A thud stops everything. The car, the spinning, the dark thoughts. There’s just a steady pounding of rain, a mechanical clicking, and a low hum with a soft ding that resonates through the silence.

It takes a full five seconds for me to turn to the side, peer through the rain to see the bright yellow arches, and realize that the McDonald’s sign is right side up. Then I must be, too. And best of all … I’m alive.

But I don’t move, doing a silent, swift inventory of my body, waiting for the howl of pain … somewhere. But nothing hurts, and the only sound is a repeating hum on the seat next to me.

My phone, my addled brain realizes. A text.

Mom! Joy and horror collide in my chest as the what-ifs
play out like a movie. Mom … hanging on by a thread as a police officer knocks on our door with the worst news …

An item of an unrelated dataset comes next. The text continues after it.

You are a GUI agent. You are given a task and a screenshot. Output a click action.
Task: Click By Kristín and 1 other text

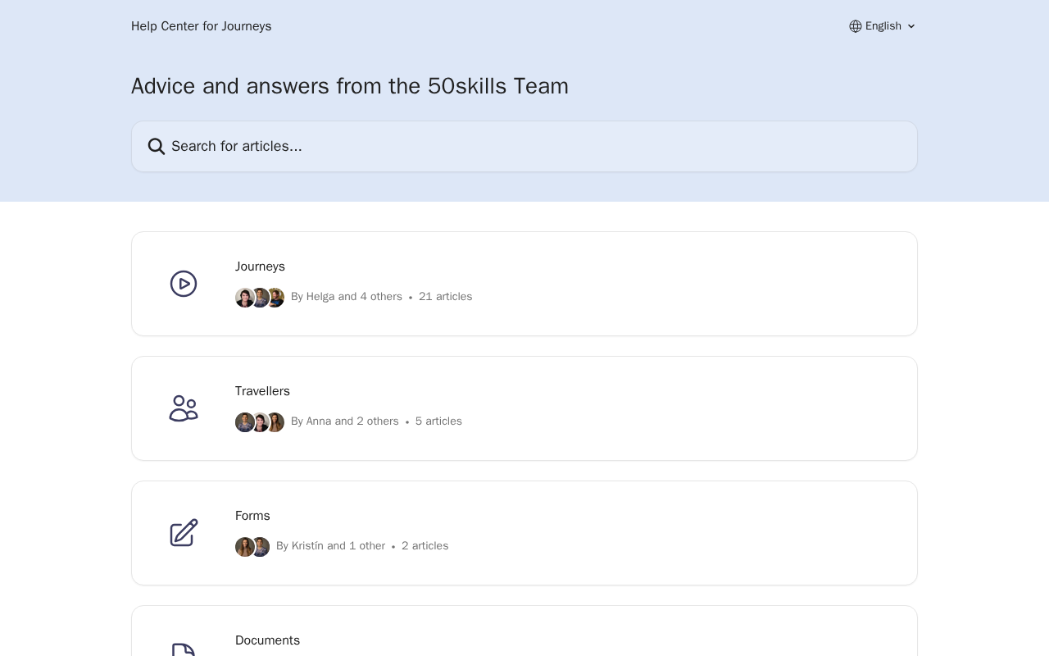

It would kill her to lose another child. But we averted tragedy this time. Somehow. The only bad news is my car definitely has no brakes and probably will never see a hundred and fifty thousand miles, but who cares? I’m alive. And, oh, God, I’m sorry for saying that I hate my mom.

Desperate to talk to her, I flatten my hand on the passenger seat, rooting around until I find my phone. My hands are trembling so badly I can barely slide the screen lock. I manage to get to the texts, looking for Mom’s picture at the top of the message list, but it’s a phone number I don’t recognize.

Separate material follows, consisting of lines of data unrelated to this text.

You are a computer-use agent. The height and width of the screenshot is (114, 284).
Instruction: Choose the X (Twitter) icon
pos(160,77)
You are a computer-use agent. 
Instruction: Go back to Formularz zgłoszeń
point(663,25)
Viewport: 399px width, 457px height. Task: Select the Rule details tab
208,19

I shake my head, not caring about anything but calling my mother, apologizing, getting home, and figuring out a way to downplay this near miss so she doesn’t freak out completely. Like that’s even possible.

The phone dings and vibrates in my hand, another number I don’t recognize, and I see the message attached to it.

Caveat viator, Quinte.

I’m a little off my translation game, but I squint at the screen as my brain registers the Latin words.
Let the traveler beware, Fifth
.

What the hell? I look up and try to see through the rain-washed windows. Did someone see me? Is that a warning? A fifth warning? A joke from someone in my Latin class? Someone who just saw …

Very slowly, lights come into focus, moving up the opposite side of Route 1. High, bright beams on a … big black pickup truck.

I don’t know why, but instinct makes me duck. No, not instinct. Common sense. That jerk tried to mow me down.

I lie on the console, my heart hammering into the emergency brake handle that just saved my life, when my phone vibrates and dings again. I refuse to look at the text, squeezing my eyes closed and praying for someone to help me. Someone … not in that truck.

My phone vibrates again and I let out a soft whimper. Another text. And another. And another. What is going on?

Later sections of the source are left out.